→ TEXTO PROPORCIONADO:
####################

I
“Vendrá la muerte y tendrá tus ojos./ Será como abandonar un vicio,/ como ver que emerge de nuevo/ un rostro muerto en el espejo,/ como escuchar un labio cerrado./ Descendemos, mudos, al abismo” (Cesare Pavese).
Solitario, drogadicto, perdedor… Buscó como ningún otro artista pintor de su tiempo la verdad del arte, nunca la halló. De aquí el furor con que se trató él mismo y a los demás, en especial a las mujeres que fueron sus modelos y amantes. Pequeño (1,65 metros), débil: “enfermó de pleuresía a sus 11 años —dice Christian Parisot, en su biografía— y nunca dejó de estar mal”. La sociedad parisina lo consideró apuesto e irresistible.
“El demonio se agita a mi lado sin cesar”
Arrebatado, idealista, pertinaz, lucía como un dandi: “No sé cómo hacía, pero nunca conocí a nadie mejor vestido que él”, lo describió Picasso. Rondaba los salones vendiendo sus dibujos a precios irrisorios o recibiendo como pago un vaso de vino. Amedeo Modigliani (Italia, 1884-Francia, 1920). Amedeo: Dedo para su madre, Modi (“Maldito”), para sus amigos Blaise, Brancusi, Picasso, Cocteau… ¿Fueron sus amigos? Un día Picasso le inquirió que por qué lo odiaba tanto. “No te odio, te amo, yo soy el que se odia a sí mismo”, respondió Amedeo.

####################

→ REGISTROS EN BRUTO:
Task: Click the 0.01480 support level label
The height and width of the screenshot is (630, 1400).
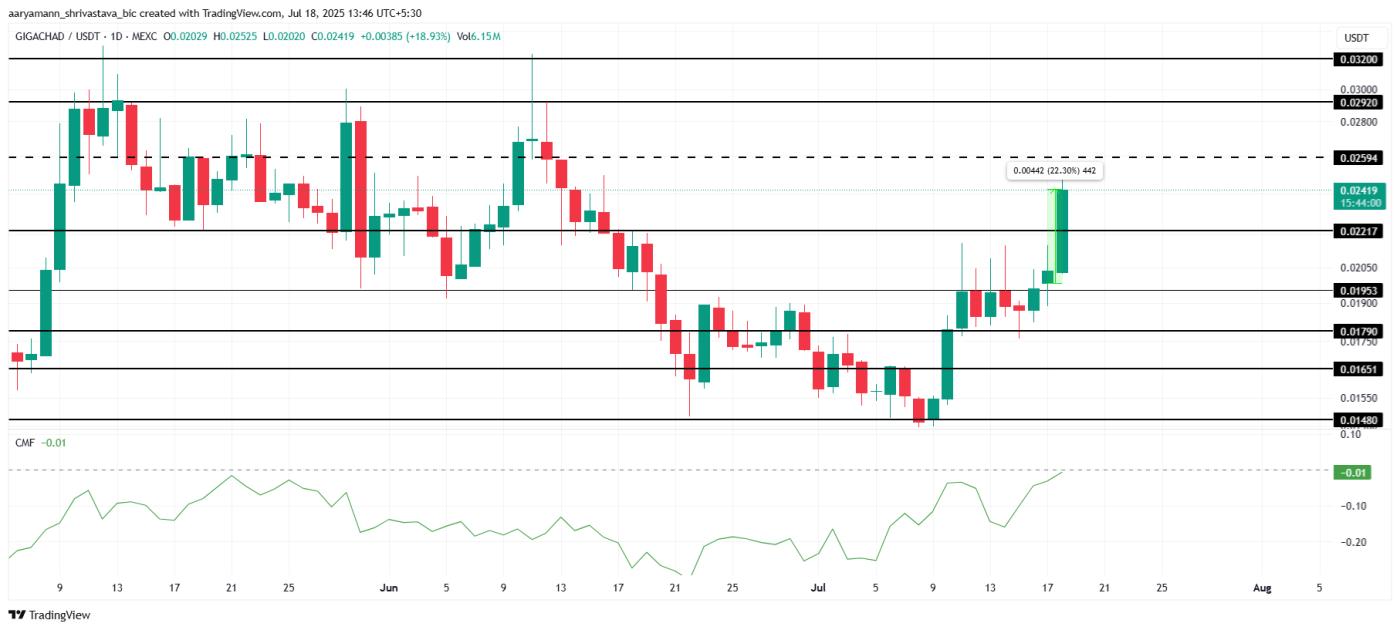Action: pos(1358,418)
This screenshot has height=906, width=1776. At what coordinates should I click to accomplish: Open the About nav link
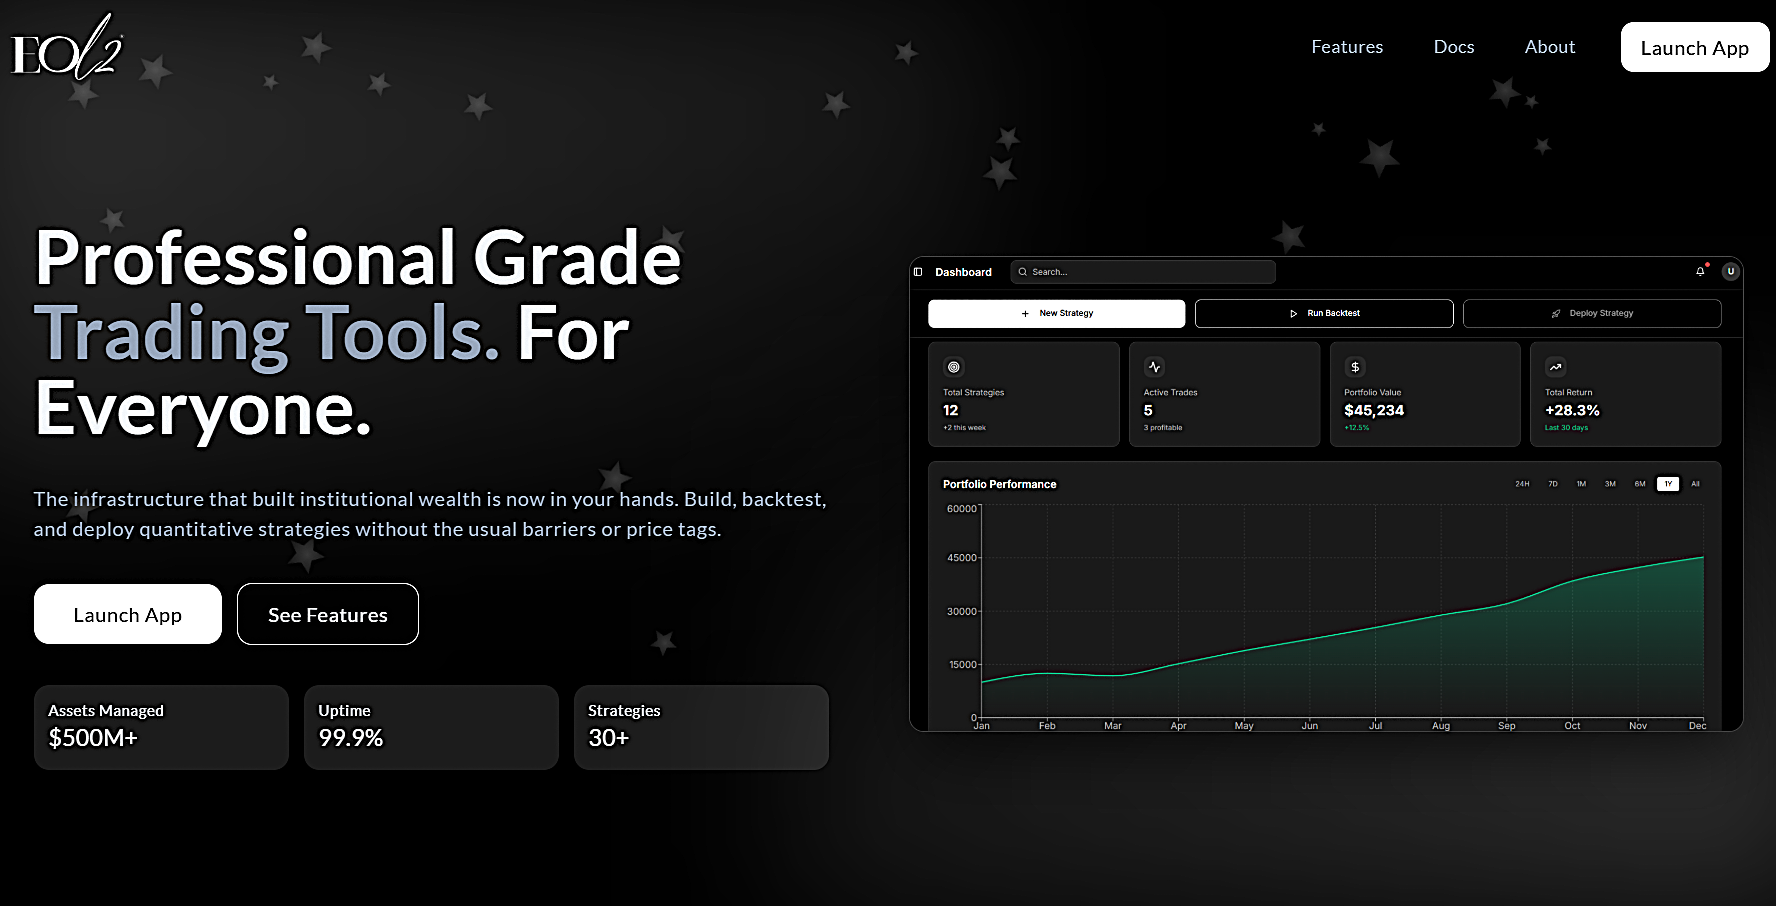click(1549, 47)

####################

→ EJERCICIO 1:
Contesta según el texto sobre Modigliani:
(a) ¿Cuánto medía?
(b) ¿Cómo lo llamaba su madre?
(c) ¿Qué le respondió a Picasso cuando este le preguntó por qué lo odiaba tanto?
→ EJERCICIO 2: Sigue escribiendo el texto sobre Modigliani justo después de la última frase.

→ RESPUESTA 1:
(a) 1,65 metros.
(b) Dedo.
(c) "No te odio, te amo, yo soy el que se odia a sí mismo".

→ RESPUESTA 2:
Durante su estancia en Venecia, el pintor y crítico Ardengo Soffici afirmó: “Difícilmente llegará el día en que alguien conozca al verdadero Modigliani, él vive encerrado en su mundo al cual no permite a nadie entrar”… Atormentado y extraviado, fue por el mundo atiborrado de alcohol y drogas, llegando a excesos insólitos.
Harto de consumir cocaína con hachís, acudió a una absenta llamada mominette (alucinante destilado hecho con papas y hierbas tóxicas). “El demonio se agita a mi lado sin cesar/ flota a mi alrededor cual aire impalpable;/ lo respeto, siento cómo quema mi pulmón/ y lo llena de un deseo eterno y culpable”, dijo Baudelaire.
Quiso pintar la naturaleza, lo que le provocó un inexpresable conflicto interior. La concepción mental de su obra, en este período, le generó confusiones que afectaron sus nervios. Su arte lo alcanzará en las ciudades y no en el paisajismo. Venecia fue testigo de su tormento: constatar su fracaso como paisajista.
Brancusi —quizás el más grande escultor del siglo XX— lo motivó para que se dedicara a la escultura. Lo hizo bajo la influencia de la cultura africana pero solo logró 27 piezas. Pintó retratos y desnudos. Colores oxidados que aluden a olvidos, formas ostentosas y alargadas, como si fueren deseos extendidos sin finales, cabezas ovales sobre cuellos de cisnes.
Venecia lo enriqueció con su arquitectura y museos, aunque él prefería recorrer los barrios y callejones de las zonas obreras, mercados y prostíbulos… El esoterismo estaba de moda, y Modigliani concurrió de la mano de un joven napolitano a veladas organizadas en una iglesia abandonada, donde bebían, consumían droga y realizaban prácticas ocultistas.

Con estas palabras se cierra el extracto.